Reel Advice from the Video Store Guy
By Steve Anderson
June 1st, 2018

Wind Walkers

Wind Walkers
***
DVD
Directed by Russell Friedenberg
Written by Russell Friedenberg
Starring Zane Holtz, Glen Powell, Kiowa Gordon
2015
92 mins
R

We carry on with our After Dark coverage by tackling "Wind Walkers," a title that's going to take advantage of some fairly underused folklore to drive its scares. But can the addition of some Native American lore give this the kind of spark we expect of After Dark by now? Or is this a two-dog year for the franchise?

"Wind Walkers" follows a soldier home from captivity in wartime. This former POW has discovered that his dear friend--and fellow POW--has escaped his military bonds altogether, now officially absent without leave. This is a disturbing enough revelation for our homecoming soldier, but while out on an annual hunting trip--the first he's been able to join in some time--with some of his family and his friend's father, he discovers that there's a more disturbing revelation waiting. The hunting party has just come under attack by the produce of a curse, one that may have a connection to his missing friend.

A disturbing notion by any stretch, but one that's sufficiently unfamiliar to be worth checking out. At least, it was, until about the first minute, in which an elderly Native American gent lectures the audience directly about how his culture's "young men" have "forgotten the stories" and would be first to be "struck down by the wind walkers." That's ludicrously heavy-handed...but considering they use that to lay into a story about a virus in the United States. It's extent is unclear; are we looking at the strangest impetus yet for a zombie apocalypse tale? Or something in the "PC scold" vein?

However, after the first rather disjointed five minutes or so, the movie turns into "Predator." No, seriously, it does. From a shooting location in Florida that looks just like a jungle to an invisible monster that kills its prey and hangs it from trees for our hunting party to find, this movie watches a whole lot like a backwoods civilian version of "Predator." At least, it does for a while, until it unexpectedly jumps back to "three days earlier." Throw in a hurricane that may be coming in and things get stranger still.

Watching this movie gives you the distinct feeling that the folks behind it had like four or five good ideas for a movie, but had no idea which one to go with so they threw them all in at once and hoped it would gel together. We've got hints at a Native American legend that kicks off a zombie apocalypse with a virus, a Native American legend that turns into Predator, an "Apocalypse Now" style operation that involves a hunt for a local hunter gone missing...plot threads keep cropping up for the first 20 minutes, and just which they're going with is unclear well into the film's first third.

The plot may be disjointed, but the execution isn't terrible. There are all sorts of unexpected twists in here, things appearing out of nowhere and vanishing almost as quickly. Some good moments in here will prove reward for astute and careful viewing, which is hard not to like. I spent a large portion of this movie puzzled, but unable to not follow along; there's a lot to see here, and though much of it won't immediately make sense, it's not hard to hold out the hope that, eventually, it will.

The ending does manage to bring things together reasonably well--the newer episodes of Doctor Who often managed to pull confusion together in the last minutes to make a surprisingly satisfying result, and this puts me in mind of that--and the end result should prove well worth watching, about the best you can ask from any movie.

Special features are--and I think you can see a pattern by now--nonexistent, without even a subtitle or deleted scene other than the "play movie" button at the beginning.

"Wind Walkers" isn't the best you'll find in this round of the After Dark series, but it's certainly no dog. It misses being a dog by virtue of a sound third act. It would have been better had it been a bit more focused in the early going, but it still turned out reasonably well given the circumstances.
+===+
### WHAT YOU HAVE TO DO
Translate this sentence from the review of "Wind Walkers" into Spanish: "The plot may be disjointed, but the execution isn't terrible."

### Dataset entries
+===+
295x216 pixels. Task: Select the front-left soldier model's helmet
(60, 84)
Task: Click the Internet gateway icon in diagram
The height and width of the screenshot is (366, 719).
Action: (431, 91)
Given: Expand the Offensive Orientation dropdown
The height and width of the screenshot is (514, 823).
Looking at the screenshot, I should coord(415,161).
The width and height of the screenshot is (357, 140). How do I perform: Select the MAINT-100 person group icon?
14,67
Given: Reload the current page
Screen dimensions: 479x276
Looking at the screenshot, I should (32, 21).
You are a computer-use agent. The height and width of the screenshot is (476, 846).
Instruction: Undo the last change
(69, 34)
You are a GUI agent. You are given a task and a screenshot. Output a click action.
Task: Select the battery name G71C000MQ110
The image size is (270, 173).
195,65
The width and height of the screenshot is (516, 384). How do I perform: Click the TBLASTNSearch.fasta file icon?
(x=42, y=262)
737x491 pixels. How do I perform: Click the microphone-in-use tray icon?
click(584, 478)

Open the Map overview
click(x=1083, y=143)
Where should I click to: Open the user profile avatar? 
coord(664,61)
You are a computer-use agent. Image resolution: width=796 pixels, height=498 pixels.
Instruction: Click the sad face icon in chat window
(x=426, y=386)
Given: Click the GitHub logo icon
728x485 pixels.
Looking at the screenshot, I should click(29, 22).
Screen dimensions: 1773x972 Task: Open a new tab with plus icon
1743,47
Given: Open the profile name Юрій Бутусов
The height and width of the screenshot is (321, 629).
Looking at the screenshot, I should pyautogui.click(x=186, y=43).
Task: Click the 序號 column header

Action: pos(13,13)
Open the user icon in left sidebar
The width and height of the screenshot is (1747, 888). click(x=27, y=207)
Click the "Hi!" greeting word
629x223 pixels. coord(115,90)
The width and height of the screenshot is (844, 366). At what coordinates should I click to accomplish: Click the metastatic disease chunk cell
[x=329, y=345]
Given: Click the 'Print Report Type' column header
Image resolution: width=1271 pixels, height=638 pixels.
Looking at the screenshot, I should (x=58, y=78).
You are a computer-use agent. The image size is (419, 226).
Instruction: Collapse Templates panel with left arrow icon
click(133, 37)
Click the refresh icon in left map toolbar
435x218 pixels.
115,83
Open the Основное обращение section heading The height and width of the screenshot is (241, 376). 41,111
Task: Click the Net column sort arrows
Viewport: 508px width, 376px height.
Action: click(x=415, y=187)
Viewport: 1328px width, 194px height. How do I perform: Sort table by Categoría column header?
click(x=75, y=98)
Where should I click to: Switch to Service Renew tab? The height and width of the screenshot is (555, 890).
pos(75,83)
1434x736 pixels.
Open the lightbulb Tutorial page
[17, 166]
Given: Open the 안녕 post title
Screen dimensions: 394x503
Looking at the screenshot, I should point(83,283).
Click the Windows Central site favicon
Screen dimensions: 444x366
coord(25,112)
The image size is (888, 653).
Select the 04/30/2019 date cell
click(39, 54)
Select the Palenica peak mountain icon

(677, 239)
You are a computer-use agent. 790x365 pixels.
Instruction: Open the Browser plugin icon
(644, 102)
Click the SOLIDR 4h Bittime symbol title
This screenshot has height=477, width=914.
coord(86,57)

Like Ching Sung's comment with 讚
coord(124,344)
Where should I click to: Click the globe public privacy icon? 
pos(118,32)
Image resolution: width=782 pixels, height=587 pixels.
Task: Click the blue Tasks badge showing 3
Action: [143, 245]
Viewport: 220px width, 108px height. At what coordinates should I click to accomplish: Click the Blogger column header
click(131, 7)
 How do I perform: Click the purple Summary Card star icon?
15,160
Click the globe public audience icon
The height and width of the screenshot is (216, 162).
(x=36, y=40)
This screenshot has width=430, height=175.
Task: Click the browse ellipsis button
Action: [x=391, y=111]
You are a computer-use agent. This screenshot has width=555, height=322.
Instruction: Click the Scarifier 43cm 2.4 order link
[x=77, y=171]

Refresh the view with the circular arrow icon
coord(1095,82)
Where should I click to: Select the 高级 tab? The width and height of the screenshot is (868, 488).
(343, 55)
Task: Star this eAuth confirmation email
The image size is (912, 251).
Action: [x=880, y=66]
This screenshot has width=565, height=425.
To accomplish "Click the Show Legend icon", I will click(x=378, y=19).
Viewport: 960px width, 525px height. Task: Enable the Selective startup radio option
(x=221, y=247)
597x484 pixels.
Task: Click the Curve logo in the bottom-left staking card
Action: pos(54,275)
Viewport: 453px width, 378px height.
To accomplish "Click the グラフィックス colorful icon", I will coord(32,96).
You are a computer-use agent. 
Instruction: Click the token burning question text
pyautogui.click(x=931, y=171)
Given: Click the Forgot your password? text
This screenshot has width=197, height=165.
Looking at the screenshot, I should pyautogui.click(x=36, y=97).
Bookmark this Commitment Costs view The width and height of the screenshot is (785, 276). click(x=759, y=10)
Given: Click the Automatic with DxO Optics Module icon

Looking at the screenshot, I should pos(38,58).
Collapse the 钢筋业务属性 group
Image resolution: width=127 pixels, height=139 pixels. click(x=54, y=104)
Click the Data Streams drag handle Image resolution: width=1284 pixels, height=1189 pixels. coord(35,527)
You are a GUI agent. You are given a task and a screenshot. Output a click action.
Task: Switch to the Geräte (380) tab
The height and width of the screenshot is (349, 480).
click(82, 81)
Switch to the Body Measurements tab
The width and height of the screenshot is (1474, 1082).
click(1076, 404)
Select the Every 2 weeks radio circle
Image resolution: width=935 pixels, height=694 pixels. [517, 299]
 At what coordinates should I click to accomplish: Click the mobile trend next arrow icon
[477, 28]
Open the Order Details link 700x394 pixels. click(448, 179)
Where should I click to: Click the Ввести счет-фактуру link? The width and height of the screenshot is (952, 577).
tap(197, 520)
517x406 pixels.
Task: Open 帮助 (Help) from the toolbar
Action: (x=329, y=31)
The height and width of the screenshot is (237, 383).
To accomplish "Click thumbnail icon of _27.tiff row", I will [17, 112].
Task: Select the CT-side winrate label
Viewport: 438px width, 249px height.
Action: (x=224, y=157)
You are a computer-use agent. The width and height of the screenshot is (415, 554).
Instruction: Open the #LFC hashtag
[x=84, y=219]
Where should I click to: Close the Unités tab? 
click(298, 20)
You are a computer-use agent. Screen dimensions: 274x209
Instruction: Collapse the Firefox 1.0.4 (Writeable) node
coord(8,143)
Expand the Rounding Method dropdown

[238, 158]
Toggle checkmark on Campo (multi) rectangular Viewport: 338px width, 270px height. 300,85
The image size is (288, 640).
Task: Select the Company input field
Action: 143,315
+===+
### SOLUTION FOR THIS EXERCISE
La trama puede ser inconexa, pero la ejecución no es terrible.